Figure 5. Caudal ISN projection terminals contain synaptic vesicles.

Figure 5

Kaede was photoconverted in the ISNs (pseudocolored green) and 5 dpf larvae were labeled with antibodies to SV2 (pseudocolored red) to mark synaptic vesicles. A: A confocal Z-projection of a single ISN and its rostral and caudal processes. Dashed box indicates region shown in B. B-B″: A single-plane confocal image was collected of the caudal projection terminal showing overlap of Kaede (green; B and B″) and punctate SV2 antibody labeling (red; B′ and B″) at the terminals. Left is rostral, up is dorsal. Scale bars = 10 µm.

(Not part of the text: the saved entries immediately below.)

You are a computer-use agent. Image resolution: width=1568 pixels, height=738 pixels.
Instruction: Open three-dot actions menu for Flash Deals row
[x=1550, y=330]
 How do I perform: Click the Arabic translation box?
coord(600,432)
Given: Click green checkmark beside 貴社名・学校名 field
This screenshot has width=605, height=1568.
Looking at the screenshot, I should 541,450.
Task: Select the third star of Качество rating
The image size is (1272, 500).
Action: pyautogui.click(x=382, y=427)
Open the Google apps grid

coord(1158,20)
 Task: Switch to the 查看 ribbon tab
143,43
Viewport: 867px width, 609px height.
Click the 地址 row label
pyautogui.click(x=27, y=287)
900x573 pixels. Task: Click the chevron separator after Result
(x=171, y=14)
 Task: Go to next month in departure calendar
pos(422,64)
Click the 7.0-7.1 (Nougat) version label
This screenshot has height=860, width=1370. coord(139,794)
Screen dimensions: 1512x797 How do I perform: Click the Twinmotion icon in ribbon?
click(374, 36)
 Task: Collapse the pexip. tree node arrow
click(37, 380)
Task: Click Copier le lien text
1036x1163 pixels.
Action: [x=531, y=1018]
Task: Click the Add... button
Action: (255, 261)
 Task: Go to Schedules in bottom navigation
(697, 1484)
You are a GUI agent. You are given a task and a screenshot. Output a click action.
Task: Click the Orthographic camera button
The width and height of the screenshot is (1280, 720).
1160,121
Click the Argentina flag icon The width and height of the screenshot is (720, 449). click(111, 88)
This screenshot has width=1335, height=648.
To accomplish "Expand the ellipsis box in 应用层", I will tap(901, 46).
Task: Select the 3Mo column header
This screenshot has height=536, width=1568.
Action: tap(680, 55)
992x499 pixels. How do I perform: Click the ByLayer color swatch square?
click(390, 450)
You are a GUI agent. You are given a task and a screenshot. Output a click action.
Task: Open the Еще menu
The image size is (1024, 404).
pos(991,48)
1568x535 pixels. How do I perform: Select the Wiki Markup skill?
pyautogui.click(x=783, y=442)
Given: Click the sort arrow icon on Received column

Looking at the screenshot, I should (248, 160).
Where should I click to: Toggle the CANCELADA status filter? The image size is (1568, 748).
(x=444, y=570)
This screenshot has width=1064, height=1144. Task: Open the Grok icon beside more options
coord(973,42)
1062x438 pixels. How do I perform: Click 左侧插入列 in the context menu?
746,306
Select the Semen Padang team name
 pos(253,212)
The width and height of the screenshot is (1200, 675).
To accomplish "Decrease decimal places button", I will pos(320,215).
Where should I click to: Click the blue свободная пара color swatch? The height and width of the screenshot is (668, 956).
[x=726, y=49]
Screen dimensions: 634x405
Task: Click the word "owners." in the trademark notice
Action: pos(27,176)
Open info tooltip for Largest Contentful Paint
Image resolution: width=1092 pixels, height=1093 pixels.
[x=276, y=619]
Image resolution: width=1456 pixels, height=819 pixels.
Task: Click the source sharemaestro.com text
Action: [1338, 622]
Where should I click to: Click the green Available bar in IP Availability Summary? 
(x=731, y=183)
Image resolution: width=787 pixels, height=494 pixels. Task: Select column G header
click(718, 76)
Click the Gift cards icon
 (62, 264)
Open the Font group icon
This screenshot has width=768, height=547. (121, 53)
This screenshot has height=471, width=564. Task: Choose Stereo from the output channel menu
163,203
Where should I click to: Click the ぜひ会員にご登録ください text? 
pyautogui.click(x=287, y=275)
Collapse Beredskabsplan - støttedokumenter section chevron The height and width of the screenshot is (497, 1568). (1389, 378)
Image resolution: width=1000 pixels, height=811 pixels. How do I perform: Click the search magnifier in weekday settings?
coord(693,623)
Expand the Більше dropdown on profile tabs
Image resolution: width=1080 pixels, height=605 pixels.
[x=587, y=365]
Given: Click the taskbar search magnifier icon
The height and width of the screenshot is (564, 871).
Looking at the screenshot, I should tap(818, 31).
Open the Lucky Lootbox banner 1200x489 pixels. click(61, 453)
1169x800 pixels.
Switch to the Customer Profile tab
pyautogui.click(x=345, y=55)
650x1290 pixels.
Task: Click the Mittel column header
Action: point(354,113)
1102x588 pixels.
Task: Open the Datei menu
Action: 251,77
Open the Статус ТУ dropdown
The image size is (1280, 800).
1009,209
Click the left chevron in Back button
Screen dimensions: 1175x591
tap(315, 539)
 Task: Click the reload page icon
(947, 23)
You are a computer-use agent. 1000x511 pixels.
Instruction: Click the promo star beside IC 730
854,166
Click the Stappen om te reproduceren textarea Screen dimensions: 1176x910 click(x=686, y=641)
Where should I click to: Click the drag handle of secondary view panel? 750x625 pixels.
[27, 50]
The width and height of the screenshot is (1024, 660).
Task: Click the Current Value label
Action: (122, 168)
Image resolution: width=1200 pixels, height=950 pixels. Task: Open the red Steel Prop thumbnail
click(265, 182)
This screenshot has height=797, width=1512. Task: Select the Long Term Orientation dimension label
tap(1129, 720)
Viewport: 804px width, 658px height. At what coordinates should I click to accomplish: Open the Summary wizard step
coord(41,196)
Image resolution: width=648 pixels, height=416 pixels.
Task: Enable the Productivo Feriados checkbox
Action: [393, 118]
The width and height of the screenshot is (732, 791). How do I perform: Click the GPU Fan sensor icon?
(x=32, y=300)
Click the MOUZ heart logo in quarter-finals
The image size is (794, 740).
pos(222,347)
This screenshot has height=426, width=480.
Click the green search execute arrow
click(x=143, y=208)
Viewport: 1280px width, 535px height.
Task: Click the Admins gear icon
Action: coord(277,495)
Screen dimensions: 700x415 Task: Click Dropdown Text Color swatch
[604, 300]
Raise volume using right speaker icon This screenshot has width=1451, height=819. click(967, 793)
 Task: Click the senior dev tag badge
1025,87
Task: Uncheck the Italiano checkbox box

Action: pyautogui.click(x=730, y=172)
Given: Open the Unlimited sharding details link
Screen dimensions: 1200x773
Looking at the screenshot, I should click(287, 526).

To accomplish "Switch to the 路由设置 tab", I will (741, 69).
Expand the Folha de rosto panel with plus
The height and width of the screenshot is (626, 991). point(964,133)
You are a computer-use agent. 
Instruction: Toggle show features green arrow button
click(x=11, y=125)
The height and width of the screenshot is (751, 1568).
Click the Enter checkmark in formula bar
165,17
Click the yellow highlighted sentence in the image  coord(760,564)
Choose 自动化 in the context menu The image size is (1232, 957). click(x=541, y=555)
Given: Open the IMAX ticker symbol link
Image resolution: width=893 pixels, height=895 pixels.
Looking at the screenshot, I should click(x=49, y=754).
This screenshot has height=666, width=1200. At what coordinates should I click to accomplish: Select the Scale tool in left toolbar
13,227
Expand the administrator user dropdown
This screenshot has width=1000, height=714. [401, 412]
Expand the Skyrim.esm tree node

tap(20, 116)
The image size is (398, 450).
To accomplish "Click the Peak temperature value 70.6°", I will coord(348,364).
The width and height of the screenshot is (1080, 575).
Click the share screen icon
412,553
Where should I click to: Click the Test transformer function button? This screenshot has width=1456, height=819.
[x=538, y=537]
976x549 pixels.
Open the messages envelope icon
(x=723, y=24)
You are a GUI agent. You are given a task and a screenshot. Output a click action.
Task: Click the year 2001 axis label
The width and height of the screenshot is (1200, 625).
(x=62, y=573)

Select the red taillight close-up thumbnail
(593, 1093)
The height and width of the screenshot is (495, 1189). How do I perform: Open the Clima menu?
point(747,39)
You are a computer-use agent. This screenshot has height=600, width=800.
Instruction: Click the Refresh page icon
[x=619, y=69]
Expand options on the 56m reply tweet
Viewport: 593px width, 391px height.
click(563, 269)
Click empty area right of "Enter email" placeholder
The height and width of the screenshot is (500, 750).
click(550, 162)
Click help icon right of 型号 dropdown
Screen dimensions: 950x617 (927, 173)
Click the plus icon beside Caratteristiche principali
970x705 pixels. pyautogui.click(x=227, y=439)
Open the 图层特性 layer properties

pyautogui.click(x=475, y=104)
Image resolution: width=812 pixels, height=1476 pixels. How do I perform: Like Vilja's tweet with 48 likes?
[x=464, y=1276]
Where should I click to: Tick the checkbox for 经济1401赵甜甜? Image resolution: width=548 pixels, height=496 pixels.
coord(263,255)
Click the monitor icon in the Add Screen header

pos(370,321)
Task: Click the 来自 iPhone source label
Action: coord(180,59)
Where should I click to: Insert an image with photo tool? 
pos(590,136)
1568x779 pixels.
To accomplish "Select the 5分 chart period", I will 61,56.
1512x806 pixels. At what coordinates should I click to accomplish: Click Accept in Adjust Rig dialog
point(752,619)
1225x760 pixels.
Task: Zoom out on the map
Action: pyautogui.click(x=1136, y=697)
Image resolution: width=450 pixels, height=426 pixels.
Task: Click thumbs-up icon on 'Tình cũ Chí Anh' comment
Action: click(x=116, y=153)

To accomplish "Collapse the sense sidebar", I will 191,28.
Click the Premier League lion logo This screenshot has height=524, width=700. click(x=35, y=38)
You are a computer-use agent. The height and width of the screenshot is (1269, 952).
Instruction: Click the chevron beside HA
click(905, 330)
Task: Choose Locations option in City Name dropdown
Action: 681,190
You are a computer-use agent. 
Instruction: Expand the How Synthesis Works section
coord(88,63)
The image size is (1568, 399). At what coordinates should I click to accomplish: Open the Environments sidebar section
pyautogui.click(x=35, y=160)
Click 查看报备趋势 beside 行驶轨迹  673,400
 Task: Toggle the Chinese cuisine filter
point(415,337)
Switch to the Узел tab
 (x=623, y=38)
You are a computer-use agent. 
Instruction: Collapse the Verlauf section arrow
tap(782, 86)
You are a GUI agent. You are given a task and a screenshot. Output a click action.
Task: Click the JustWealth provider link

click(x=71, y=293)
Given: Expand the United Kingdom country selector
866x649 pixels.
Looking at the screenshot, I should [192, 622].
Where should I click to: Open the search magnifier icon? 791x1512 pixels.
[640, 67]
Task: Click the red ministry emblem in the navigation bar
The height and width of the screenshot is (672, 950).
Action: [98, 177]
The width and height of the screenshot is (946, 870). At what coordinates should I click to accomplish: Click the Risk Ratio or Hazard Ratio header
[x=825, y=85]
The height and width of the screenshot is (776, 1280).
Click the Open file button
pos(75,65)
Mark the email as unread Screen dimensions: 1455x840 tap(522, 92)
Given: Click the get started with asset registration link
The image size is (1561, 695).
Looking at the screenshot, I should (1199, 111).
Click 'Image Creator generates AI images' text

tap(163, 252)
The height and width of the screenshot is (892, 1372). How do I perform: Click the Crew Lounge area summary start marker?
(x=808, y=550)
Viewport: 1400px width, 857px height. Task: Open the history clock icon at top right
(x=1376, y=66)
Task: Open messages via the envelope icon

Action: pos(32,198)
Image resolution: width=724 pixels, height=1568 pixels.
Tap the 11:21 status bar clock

Spinal 5HT and locomotor output

Although 5HT is believed to play many functions in the production and modulation of locomotion, its aggregate effect on locomotor activity produced in the zebrafish SC is not known. To test the effects of 5HT on the output of the spinal locomotor circuitry, we severed all fibers descending to the SC from the brain, including the serotonergic raphe fibers, by spinally-transecting larvae (5–7 dpf) caudal to the hindbrain. Preparations were paralyzed, fictive locomotion was induced through bath perfusion of NMDA (McDearmid and Drapeau, 2006; Lambert et al., 2012; Wiggin et al., 2012), and peripheral motor nerve activity was recorded with extracellular suction electrodes (Masino and Fetcho, 2005). Fictive locomotor output consists of bursts of activity that correspond to muscle contraction on one side of the body. These bursts normally alternate laterally, giving rise to the side-to-side flexions that make up swimming. Three or more temporally-grouped unilateral bursts were defined as swimming episodes corresponding to the active periods of swimming in free-swimming larvae (Masino and Fetcho, 2005). Motor nerve activity was recorded in NMDA for 30 min (Baseline), 5HT was added to the NMDA-perfusate for 15 min, and this was followed by a 30 min washout with 5HT-free NMDA (Washout; Fig. 6).

Figure 6. Exogenous 5HT reduces NMDA-induced fictive locomotor bursting in spinally-transected larvae.

Figure 6

Spinally-transected larvae were continuously perfused with NMDA to induce fictive swimming activity. The final 2 min of 30 min Baseline, 15 min 5HT (1 µM) treatment, and 30 min Washout recordings were analyzed from each preparation. A: Representative peripheral motor nerve voltage traces from one preparation in each condition. B: Burst times were plotted (vertical lines) for each treatment condition. Each row represents one preparation (n=8). Bursts were binned and summated below. C and D: The total number of bursts (C) and the episodic organization of the bursts (D) under each condition were quantified and expressed as percent of baseline for each preparation (gray dots and lines) and the mean of all preparations (black dots and dashed line). Asterisks indicate statistically significant differences. Error bars represent SD.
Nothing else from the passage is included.